** The tasks **
**a.** Answer these questions from the article on tree testing and card sorting:
(i) What are the two main types of card sorting?
(ii) In the closed card sorting illustration, what kind of business is reorganizing its categories?
(iii) When both methods are used, which one should come first where possible?
**b.** State whether each statement agrees with the article on tree testing and card sorting, giving yes or no and quoting the words that decide it.
(i) Card sorting can be used only at the planning stage.
(ii) In open card sorting, participants label the categories themselves.
(iii) Tree testing results show which route participants took.
**c.** Write out everything in the article on tree testing and card sorting from "Card sorting is a super" down to "our article here.".

** Extract **
· · ·

Ok, I'm using both, but which comes first? 🐓🥚
Wanting full, rounded insights into your information architecture is great. And we know that tree testing and card sorting work well together. But is there an order you should do the testing in? It really depends on the particular context of your research - what you’re trying to achieve and your situation.
Tree testing is a great tool to use when you have a product that is already up and running. By running a tree test first you can quickly establish where there may be issues, or snags. Places where users get caught and need help. From there you can try and solve potential issues by moving on to a card sort.
Card sorting is a super useful method that can be instigated at any stage of the design process, from planning to development and beyond. As long as there is an IA structure that can be tested again. Testing against an already existing website navigation can be informative. Or testing a reorganization of items (new or existing) can ensure the organization can align with what users expect.
However, when you decide to implement both of the methods in your research, where possible, tree testing should come before card sorting. If you want a little more on the issue have a read of our article here.
Check out our OptimalSort and Treejack tools - we can help you with your research and the best way forward. Wherever you might be in the process.
“Dear Optimal Workshop,I want to test the structure of a university website (well certain sections anyway). My gut instinct is that it's pretty 'broken'. Lots of sections feel like they're in the wrong place. I want to test my hypotheses before proposing a new structure. I'm definitely going to do some card sorting, and was planning a mixture of online and offline. My question is about when to bring in tree testing. Should I do this first to test the existing IA? Or is card sorting sufficient? I do intend to tree test my new proposed IA in order to validate it, but is it worth doing it upfront too?" — Matt
Dear Matt,
Ah, the classic chicken or the egg scenario: Which should come first — tree testing or card sorting? It’s a question that many researchers often ask themselves, but I’m here to help clear the air!You should always use both methods when changing up your information architecture (IA) in order to capture the most information.
Tree testing and card sorting, when used together, can give you fantastic insight into the way your users interact with your site. First of all, I’ll run through some of the benefits of each testing method.
What is card sorting and why should I use it?
Card sorting is a great method to gauge the way in which your users organize the content on your site. It helps you figure out which things go together and which things don’t. There are two main types of card sorting: open and closed.
Closed card sorting involves providing participants with pre-defined categories into which they sort their cards. For example, you might be reorganizing the categories for your online clothing store for women. Your cards would have all the names of your products (e.g., “socks”, “skirts” and “singlets”) and you also provide the categories (e.g.,“outerwear”, “tops” and “bottoms”).
Open card sorting involves providing participants with cards and leaving them to organize the content in a way that makes sense to them. It’s the opposite to closed card sorting, in that participants dictate the categories themselves and also label them. This means you’d provide them with the cards only — no categories.
Card sorting, whether open or closed, is very user focused. It involves a lot of thought, input, and evaluation from each participant, helping you to form the structure of your new IA.
What is tree testing and why should I use it?
Tree testing is a fantastic way to determine how your users are navigating your site and how they’re finding information. Your site is organised into a tree structure, sorted into topics and subtopics, and participants are provided with some tasks that they need to perform. The results will show you how your participants performed those tasks, if they were successful or unsuccessful, and which route they took to complete the tasks. This data is extremely useful for creating a new and improved IA.

· · ·

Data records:
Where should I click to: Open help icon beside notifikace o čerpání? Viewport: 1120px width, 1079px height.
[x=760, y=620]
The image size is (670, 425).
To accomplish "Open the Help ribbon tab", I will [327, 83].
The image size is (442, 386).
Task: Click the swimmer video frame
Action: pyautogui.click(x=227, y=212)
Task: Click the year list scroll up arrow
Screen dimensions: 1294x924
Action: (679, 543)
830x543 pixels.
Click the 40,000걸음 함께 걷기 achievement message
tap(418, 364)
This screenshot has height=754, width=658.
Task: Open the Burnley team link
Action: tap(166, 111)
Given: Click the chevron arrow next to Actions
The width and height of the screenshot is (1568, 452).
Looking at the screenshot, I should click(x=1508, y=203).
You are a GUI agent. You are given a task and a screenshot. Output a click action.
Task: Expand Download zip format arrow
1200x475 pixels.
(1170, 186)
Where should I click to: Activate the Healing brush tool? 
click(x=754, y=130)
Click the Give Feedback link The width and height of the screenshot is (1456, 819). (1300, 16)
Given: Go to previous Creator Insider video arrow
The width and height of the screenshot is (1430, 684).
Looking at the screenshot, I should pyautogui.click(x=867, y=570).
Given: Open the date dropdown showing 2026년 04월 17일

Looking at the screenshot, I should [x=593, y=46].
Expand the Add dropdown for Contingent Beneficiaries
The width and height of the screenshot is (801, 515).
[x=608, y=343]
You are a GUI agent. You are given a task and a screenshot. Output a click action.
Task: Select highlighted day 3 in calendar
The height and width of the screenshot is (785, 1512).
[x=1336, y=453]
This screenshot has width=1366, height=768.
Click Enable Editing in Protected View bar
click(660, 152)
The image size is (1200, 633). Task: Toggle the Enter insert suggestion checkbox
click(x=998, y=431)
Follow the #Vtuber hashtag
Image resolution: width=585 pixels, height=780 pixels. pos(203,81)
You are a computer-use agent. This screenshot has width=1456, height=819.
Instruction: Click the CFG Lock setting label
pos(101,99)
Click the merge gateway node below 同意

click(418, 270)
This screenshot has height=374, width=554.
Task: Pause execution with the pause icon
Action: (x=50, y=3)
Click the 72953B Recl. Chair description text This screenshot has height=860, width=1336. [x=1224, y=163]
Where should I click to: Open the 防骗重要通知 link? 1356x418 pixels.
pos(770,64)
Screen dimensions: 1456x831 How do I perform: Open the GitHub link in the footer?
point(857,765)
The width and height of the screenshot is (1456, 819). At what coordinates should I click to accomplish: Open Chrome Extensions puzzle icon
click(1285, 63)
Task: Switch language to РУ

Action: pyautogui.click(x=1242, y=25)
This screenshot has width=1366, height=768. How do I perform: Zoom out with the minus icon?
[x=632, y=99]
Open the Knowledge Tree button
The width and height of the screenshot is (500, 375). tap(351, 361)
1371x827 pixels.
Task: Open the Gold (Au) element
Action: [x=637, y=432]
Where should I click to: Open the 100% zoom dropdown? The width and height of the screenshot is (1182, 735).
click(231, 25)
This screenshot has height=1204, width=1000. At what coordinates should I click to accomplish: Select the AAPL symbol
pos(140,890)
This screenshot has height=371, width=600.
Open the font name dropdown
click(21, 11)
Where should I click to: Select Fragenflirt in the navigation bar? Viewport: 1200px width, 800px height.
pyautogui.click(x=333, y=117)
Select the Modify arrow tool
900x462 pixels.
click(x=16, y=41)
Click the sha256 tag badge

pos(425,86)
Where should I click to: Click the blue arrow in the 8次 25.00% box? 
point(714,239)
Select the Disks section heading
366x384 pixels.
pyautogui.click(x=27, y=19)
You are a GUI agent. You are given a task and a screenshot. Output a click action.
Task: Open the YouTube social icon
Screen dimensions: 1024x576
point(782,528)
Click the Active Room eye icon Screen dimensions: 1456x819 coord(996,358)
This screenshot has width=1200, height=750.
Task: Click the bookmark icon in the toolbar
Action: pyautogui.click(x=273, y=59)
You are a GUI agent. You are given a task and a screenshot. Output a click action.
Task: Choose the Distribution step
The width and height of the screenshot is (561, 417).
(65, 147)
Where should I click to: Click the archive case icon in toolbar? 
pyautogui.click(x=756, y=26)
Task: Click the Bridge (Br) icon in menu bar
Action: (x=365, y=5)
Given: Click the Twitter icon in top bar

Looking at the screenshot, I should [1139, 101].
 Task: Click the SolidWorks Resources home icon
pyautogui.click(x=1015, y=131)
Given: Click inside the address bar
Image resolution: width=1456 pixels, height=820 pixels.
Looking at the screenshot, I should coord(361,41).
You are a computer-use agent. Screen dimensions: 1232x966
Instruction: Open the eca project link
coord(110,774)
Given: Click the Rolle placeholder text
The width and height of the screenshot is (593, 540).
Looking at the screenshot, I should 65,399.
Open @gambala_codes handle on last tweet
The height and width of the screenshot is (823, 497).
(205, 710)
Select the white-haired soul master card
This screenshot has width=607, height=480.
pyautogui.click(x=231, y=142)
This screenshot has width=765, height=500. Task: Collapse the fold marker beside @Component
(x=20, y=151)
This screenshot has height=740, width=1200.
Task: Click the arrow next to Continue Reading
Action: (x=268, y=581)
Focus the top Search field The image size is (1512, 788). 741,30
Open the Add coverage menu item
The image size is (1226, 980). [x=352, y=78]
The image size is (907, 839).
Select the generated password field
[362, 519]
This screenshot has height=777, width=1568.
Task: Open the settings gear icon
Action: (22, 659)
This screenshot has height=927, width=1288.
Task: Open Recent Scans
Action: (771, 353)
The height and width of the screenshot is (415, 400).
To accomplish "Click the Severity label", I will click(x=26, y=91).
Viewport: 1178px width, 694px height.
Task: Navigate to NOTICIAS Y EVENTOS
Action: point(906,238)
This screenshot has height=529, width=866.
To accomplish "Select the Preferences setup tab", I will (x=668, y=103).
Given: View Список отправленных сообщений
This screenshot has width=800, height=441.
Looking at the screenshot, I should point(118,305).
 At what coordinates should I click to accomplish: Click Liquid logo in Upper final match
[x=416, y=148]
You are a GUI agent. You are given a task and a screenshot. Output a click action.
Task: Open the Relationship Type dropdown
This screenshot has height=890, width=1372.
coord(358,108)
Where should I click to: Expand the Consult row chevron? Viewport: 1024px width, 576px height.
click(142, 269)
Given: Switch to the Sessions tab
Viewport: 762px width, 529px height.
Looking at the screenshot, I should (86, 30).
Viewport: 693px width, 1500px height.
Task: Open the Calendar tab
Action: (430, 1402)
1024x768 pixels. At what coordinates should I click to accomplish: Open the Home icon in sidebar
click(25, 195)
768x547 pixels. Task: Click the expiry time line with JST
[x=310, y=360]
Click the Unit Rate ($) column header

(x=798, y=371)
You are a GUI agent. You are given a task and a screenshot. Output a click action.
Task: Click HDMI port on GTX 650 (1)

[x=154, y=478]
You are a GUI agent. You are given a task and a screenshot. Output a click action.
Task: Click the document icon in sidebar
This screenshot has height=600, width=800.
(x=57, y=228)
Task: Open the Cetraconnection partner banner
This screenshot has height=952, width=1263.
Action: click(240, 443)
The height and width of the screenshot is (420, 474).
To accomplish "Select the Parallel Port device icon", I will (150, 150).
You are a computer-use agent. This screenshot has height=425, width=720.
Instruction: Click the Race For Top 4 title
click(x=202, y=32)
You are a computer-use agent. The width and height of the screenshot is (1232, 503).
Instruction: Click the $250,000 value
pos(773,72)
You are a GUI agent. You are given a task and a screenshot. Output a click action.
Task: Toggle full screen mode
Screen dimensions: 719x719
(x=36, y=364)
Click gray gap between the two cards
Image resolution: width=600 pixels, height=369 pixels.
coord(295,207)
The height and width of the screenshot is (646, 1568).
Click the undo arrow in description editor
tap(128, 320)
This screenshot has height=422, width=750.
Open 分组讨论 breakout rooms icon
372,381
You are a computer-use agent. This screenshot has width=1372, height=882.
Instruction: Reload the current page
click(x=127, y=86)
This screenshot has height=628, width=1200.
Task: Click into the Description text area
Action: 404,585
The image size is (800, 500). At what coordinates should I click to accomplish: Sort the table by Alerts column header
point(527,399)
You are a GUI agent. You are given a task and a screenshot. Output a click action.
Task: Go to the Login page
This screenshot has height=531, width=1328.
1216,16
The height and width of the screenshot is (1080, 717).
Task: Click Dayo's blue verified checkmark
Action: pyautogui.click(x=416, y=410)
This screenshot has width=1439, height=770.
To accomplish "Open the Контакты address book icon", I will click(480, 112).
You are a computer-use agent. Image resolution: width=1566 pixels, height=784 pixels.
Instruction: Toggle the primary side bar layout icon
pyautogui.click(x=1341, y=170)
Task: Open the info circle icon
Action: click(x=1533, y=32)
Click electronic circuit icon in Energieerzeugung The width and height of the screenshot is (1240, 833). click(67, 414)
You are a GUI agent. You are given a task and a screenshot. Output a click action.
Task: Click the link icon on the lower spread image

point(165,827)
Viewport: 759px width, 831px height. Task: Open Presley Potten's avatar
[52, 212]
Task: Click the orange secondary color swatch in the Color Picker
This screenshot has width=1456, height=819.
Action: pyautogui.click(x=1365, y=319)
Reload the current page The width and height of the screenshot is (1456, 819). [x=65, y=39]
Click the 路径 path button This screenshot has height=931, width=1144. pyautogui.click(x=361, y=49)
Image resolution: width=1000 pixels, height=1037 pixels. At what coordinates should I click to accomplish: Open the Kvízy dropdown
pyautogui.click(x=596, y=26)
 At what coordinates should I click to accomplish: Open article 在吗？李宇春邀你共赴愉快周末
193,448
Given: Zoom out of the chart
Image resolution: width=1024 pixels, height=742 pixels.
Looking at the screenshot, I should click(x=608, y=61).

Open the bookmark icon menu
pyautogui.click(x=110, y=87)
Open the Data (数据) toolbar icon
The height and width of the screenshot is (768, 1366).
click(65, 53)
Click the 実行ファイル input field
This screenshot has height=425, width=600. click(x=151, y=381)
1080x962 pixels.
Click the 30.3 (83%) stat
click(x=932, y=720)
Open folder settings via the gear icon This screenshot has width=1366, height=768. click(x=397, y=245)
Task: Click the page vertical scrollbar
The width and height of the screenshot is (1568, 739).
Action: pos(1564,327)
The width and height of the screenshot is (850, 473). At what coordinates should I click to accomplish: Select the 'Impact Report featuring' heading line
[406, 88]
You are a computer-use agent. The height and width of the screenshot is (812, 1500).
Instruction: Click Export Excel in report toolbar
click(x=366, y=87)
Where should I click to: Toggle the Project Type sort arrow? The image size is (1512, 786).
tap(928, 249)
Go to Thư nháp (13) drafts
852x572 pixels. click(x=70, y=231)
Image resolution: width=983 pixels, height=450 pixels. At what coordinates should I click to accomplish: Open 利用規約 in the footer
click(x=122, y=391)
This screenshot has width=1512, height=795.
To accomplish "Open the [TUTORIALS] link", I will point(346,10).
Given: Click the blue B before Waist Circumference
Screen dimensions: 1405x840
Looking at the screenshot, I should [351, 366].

· · ·

** Full solutions **
**a.**
(i) Open and closed.
(ii) An online clothing store for women.
(iii) Tree testing.

**b.**
(i) No: "can be instigated at any stage of the design process, from planning to development and beyond"
(ii) Yes: "participants dictate the categories themselves and also label them"
(iii) Yes: "which route they took to complete the tasks"

**c.**
Card sorting is a super useful method that can be instigated at any stage of the design process, from planning to development and beyond. As long as there is an IA structure that can be tested again. Testing against an already existing website navigation can be informative. Or testing a reorganization of items (new or existing) can ensure the organization can align with what users expect.
However, when you decide to implement both of the methods in your research, where possible, tree testing should come before card sorting. If you want a little more on the issue have a read of our article here.